Beträgt der Grad der Behinderung wenigstens 50, erhält der Antragsteller einen Schwerbehindertenausweis, auf dem der Grad der Behinderung und die gegebenenfalls zustehenden Merkzeichen eingetragen werden.
 
Die Feststellungen des Versorgungsamts sind Voraussetzung dafür, dass Menschen mit Behinderung die ihnen zustehenden Nachteilsausgleiche und Rechte geltend machen können.

Wann liegt eine Behinderung vor?

Von Behinderung spricht man, wenn körperliche Funktionen, geistige Fähigkeiten oder die seelische Gesundheit länger als sechs Monate von dem für das Lebensalter typischen Zustand abweichen und daher die Teilhabe am Leben in der Gesellschaft beeinträchtigt ist.
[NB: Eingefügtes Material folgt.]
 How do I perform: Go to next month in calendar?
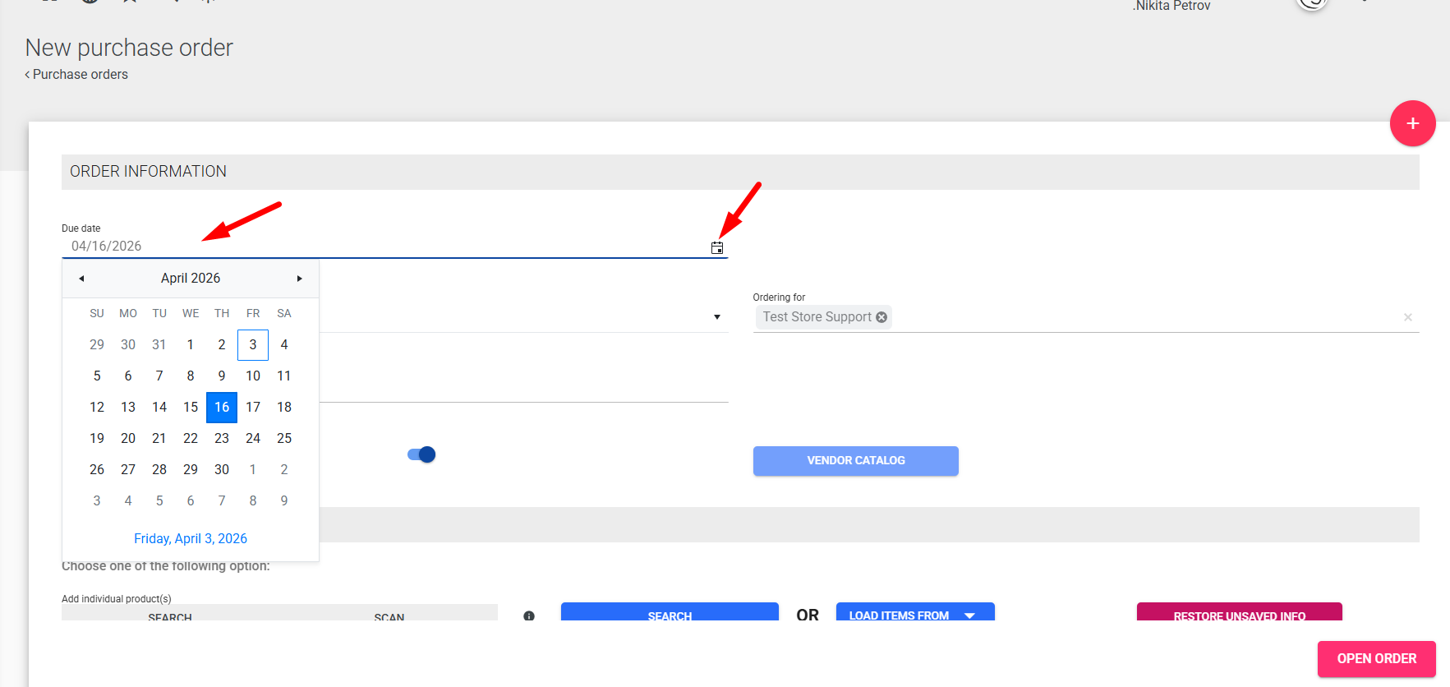tap(299, 279)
Dabei ist es unerheblich, ob die Behinderung auf Krankheit oder Unfall beruht oder ob sie angeboren ist. Es kommt allein auf die Tatsache der Behinderung an.

Welche Merkzeichen gibt es?

Bl
Blindheit
 

H
Hilflosigkeit
 

Gl
Gehörlosigkeit
 

G
Erhebliche Beeinträchtigung der Bewegungsfähigkeit im Straßenverkehr
 

aG
Außergewöhnliche Gehbehinderung
 

B
Bei der Benutzung öffentlicher Verkehrsmittel regelmäßig auf fremde Hilfe angewiesen
 

RF

  • Blinde
  • Nicht nur vorübergehend wesentlich sehbehinderte Menschen mit einem Grad der Behinderung von wenigstens 60 allein wegen der Sehbehinderung
  • Gehörlose oder Personen, denen eine ausreichende Verständigung über das Gehör auch mit Hörhilfen nicht möglich ist
  • Behinderte Menschen mit einem nicht nur vorübergehenden Grad der Behinderung von wenigstens 80 und die wegen ihres Leidens an öffentlichen Veranstaltungen ständig nicht teilnehmen können

TBL
Taubblind

 
Weitere Infos zu den Voraussetzungen der Merkzeichen und zum Vorliegen einer dauernden Einbuße der körperlichen Beweglichkeit im Merkblatt "Merkzeichen und Erläuterungen" unter download.

Nachteilsausgleiche?

Je nach Höhe des Grades der Behinderung und dem Vorliegen der gesundheitlichen Merkmale können Nachteilsausgleiche wie zum Beispiel Steuerermäßigungen, unentgeltliche Beförderung im öffentlichen Personenverkehr (auch für Begleitperson), Parkerleichterungen, Befreiung von der Rundfunkgebührenpflicht, Zusatzurlaub, begleitende Hilfen im Arbeitsleben, Kündigungsschutz und vieles mehr. in Anspruch genommen werden.
 
Bitte wenden Sie sich, um die die notwendigen Auskünfte und Voraussetzungen der Nachteilsausgleiche einzuholen, an die jeweils zuständigen Stellen (z. B. Finanzamt, Agentur für Arbeit, Integrationsfachdienst).

Wie lasse ich die Behinderung offiziell feststellen?

Die Feststellung des Grades der Behinderung und der Merkzeichen ist abhängig von einer Antragstellung. Der Antrag ist beim Landratsamt - Versorgungsamt schriftlich einzureichen. Der Antrag kann aber auch bei allen anderen Sozialleistungsträgern oder bei einer Stadt/Gemeinde abgegeben werden.

Das Feststellungsverfahren kann erheblich beschleunigt werden, in dem bereits vorhandene Arzt- und Facharztberichte, Entlassungsberichte über Kur- oder Krankenhausaufenthalte dem Antrag in Fotokopie beigefügt werden.

Formulare und Informationen zum Verfahren und zur Antragstellung erhalten Sie bei Ihrem Landratsamt - Versorgungsamt oder unter Download.